• **TASK DIRECTIONS**
Would you repeat all of the records underneath, exactly as written?

=== Begin Enclosure ===

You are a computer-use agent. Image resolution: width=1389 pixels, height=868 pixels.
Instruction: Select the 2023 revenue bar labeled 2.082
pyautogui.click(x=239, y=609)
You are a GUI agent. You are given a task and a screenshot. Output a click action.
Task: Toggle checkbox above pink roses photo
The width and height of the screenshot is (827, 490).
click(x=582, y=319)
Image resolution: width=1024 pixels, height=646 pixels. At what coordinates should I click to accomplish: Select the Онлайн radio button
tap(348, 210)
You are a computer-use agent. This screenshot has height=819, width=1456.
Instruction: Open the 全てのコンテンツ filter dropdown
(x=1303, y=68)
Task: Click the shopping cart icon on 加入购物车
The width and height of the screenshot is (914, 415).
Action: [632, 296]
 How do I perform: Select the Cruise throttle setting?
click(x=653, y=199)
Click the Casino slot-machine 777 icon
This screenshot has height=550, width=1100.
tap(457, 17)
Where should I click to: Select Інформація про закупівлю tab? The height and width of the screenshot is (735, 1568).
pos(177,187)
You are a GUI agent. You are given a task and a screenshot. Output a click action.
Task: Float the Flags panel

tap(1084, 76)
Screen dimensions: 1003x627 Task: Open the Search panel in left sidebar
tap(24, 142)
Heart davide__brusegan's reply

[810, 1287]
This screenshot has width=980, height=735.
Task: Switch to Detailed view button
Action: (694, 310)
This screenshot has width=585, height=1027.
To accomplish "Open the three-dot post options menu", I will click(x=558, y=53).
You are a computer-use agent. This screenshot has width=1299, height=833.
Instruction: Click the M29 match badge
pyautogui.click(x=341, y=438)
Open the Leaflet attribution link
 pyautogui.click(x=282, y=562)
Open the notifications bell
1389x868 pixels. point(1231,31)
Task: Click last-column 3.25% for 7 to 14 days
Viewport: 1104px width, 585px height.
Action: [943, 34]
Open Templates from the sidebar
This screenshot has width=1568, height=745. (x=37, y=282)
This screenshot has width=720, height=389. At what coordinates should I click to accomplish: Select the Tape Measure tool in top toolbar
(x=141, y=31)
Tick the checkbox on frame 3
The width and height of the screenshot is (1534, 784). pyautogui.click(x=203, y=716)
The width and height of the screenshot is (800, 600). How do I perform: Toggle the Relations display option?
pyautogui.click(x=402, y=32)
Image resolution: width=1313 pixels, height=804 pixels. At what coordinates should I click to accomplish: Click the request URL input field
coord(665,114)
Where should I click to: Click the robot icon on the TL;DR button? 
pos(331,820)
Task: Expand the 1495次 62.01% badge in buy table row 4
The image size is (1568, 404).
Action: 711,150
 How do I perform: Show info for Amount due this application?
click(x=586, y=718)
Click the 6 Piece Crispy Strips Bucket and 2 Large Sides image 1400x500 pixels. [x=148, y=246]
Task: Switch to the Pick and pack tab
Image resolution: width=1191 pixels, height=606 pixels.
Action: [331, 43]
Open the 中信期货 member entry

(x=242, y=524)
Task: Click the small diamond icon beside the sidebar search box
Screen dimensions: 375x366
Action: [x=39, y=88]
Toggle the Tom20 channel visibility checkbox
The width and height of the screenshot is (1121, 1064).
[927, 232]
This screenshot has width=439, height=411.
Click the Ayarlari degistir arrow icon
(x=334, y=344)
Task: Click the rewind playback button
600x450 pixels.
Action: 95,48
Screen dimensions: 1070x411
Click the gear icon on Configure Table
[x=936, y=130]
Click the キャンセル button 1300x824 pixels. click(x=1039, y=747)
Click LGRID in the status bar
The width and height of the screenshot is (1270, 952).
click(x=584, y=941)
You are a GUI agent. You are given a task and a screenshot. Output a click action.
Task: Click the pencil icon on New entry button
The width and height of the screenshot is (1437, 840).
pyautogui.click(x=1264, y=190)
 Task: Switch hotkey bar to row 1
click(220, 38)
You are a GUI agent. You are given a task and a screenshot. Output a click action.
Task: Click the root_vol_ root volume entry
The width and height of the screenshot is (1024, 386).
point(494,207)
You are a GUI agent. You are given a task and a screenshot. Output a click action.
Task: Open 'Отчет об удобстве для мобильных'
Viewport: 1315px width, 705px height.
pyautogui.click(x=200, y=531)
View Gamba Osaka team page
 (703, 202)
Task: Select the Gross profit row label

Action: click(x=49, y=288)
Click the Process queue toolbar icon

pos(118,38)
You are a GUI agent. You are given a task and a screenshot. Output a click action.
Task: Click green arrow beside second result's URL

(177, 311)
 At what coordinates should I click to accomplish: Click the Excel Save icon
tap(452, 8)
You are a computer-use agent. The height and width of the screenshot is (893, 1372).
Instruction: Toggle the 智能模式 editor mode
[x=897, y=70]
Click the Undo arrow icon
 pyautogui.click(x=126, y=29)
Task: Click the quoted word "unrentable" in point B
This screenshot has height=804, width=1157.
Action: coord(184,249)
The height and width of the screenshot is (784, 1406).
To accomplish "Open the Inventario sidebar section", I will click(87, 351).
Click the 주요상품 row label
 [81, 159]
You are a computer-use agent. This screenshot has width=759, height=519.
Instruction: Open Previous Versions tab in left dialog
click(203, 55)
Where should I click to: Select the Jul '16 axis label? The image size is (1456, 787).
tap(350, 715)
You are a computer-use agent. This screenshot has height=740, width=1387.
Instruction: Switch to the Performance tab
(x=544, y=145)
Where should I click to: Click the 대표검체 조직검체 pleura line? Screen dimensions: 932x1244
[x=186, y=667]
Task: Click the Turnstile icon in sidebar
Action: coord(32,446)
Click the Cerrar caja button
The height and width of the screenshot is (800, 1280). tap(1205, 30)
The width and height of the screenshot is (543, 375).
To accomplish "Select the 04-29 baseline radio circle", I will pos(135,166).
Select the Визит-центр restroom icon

=== End Enclosure ===

• **RESULT**
You are a computer-use agent. Image resolution: width=1389 pixels, height=868 pixels.
Instruction: Select the 2023 revenue bar labeled 2.082
pyautogui.click(x=239, y=609)
You are a GUI agent. You are given a task and a screenshot. Output a click action.
Task: Toggle checkbox above pink roses photo
The width and height of the screenshot is (827, 490).
click(x=582, y=319)
Image resolution: width=1024 pixels, height=646 pixels. At what coordinates should I click to accomplish: Select the Онлайн radio button
tap(348, 210)
You are a computer-use agent. This screenshot has height=819, width=1456.
Instruction: Open the 全てのコンテンツ filter dropdown
(x=1303, y=68)
Task: Click the shopping cart icon on 加入购物车
The width and height of the screenshot is (914, 415).
Action: [632, 296]
 How do I perform: Select the Cruise throttle setting?
click(x=653, y=199)
Click the Casino slot-machine 777 icon
This screenshot has height=550, width=1100.
tap(457, 17)
Where should I click to: Select Інформація про закупівлю tab? The height and width of the screenshot is (735, 1568).
pos(177,187)
You are a GUI agent. You are given a task and a screenshot. Output a click action.
Task: Float the Flags panel

tap(1084, 76)
Screen dimensions: 1003x627 Task: Open the Search panel in left sidebar
tap(24, 142)
Heart davide__brusegan's reply

[810, 1287]
This screenshot has width=980, height=735.
Task: Switch to Detailed view button
Action: (694, 310)
This screenshot has width=585, height=1027.
To accomplish "Open the three-dot post options menu", I will click(x=558, y=53).
You are a computer-use agent. This screenshot has width=1299, height=833.
Instruction: Click the M29 match badge
pyautogui.click(x=341, y=438)
Open the Leaflet attribution link
 pyautogui.click(x=282, y=562)
Open the notifications bell
1389x868 pixels. point(1231,31)
Task: Click last-column 3.25% for 7 to 14 days
Viewport: 1104px width, 585px height.
Action: [943, 34]
Open Templates from the sidebar
This screenshot has width=1568, height=745. (x=37, y=282)
This screenshot has width=720, height=389. At what coordinates should I click to accomplish: Select the Tape Measure tool in top toolbar
(x=141, y=31)
Tick the checkbox on frame 3
The width and height of the screenshot is (1534, 784). pyautogui.click(x=203, y=716)
The width and height of the screenshot is (800, 600). How do I perform: Toggle the Relations display option?
pyautogui.click(x=402, y=32)
Image resolution: width=1313 pixels, height=804 pixels. At what coordinates should I click to accomplish: Click the request URL input field
coord(665,114)
Where should I click to: Click the robot icon on the TL;DR button? 
pos(331,820)
Task: Expand the 1495次 62.01% badge in buy table row 4
The image size is (1568, 404).
Action: 711,150
 How do I perform: Show info for Amount due this application?
click(x=586, y=718)
Click the 6 Piece Crispy Strips Bucket and 2 Large Sides image 1400x500 pixels. [x=148, y=246]
Task: Switch to the Pick and pack tab
Image resolution: width=1191 pixels, height=606 pixels.
Action: [331, 43]
Open the 中信期货 member entry

(x=242, y=524)
Task: Click the small diamond icon beside the sidebar search box
Screen dimensions: 375x366
Action: [x=39, y=88]
Toggle the Tom20 channel visibility checkbox
The width and height of the screenshot is (1121, 1064).
[927, 232]
This screenshot has width=439, height=411.
Click the Ayarlari degistir arrow icon
(x=334, y=344)
Task: Click the rewind playback button
600x450 pixels.
Action: 95,48
Screen dimensions: 1070x411
Click the gear icon on Configure Table
[x=936, y=130]
Click the キャンセル button 1300x824 pixels. click(x=1039, y=747)
Click LGRID in the status bar
The width and height of the screenshot is (1270, 952).
click(x=584, y=941)
You are a GUI agent. You are given a task and a screenshot. Output a click action.
Task: Click the pencil icon on New entry button
The width and height of the screenshot is (1437, 840).
pyautogui.click(x=1264, y=190)
 Task: Switch hotkey bar to row 1
click(220, 38)
You are a GUI agent. You are given a task and a screenshot. Output a click action.
Task: Click the root_vol_ root volume entry
The width and height of the screenshot is (1024, 386).
point(494,207)
You are a GUI agent. You are given a task and a screenshot. Output a click action.
Task: Open 'Отчет об удобстве для мобильных'
Viewport: 1315px width, 705px height.
pyautogui.click(x=200, y=531)
View Gamba Osaka team page
 (703, 202)
Task: Select the Gross profit row label

Action: click(x=49, y=288)
Click the Process queue toolbar icon

pos(118,38)
You are a GUI agent. You are given a task and a screenshot. Output a click action.
Task: Click green arrow beside second result's URL

(177, 311)
 At what coordinates should I click to accomplish: Click the Excel Save icon
tap(452, 8)
You are a computer-use agent. The height and width of the screenshot is (893, 1372).
Instruction: Toggle the 智能模式 editor mode
[x=897, y=70]
Click the Undo arrow icon
 pyautogui.click(x=126, y=29)
Task: Click the quoted word "unrentable" in point B
This screenshot has height=804, width=1157.
Action: coord(184,249)
The height and width of the screenshot is (784, 1406).
To accomplish "Open the Inventario sidebar section", I will click(87, 351).
Click the 주요상품 row label
 [81, 159]
You are a computer-use agent. This screenshot has width=759, height=519.
Instruction: Open Previous Versions tab in left dialog
click(203, 55)
Where should I click to: Select the Jul '16 axis label? The image size is (1456, 787).
tap(350, 715)
You are a computer-use agent. This screenshot has height=740, width=1387.
Instruction: Switch to the Performance tab
(x=544, y=145)
Where should I click to: Click the 대표검체 조직검체 pleura line? Screen dimensions: 932x1244
[x=186, y=667]
Task: Click the Turnstile icon in sidebar
Action: coord(32,446)
Click the Cerrar caja button
The height and width of the screenshot is (800, 1280). tap(1205, 30)
The width and height of the screenshot is (543, 375).
To accomplish "Select the 04-29 baseline radio circle", I will pos(135,166).
Select the Визит-центр restroom icon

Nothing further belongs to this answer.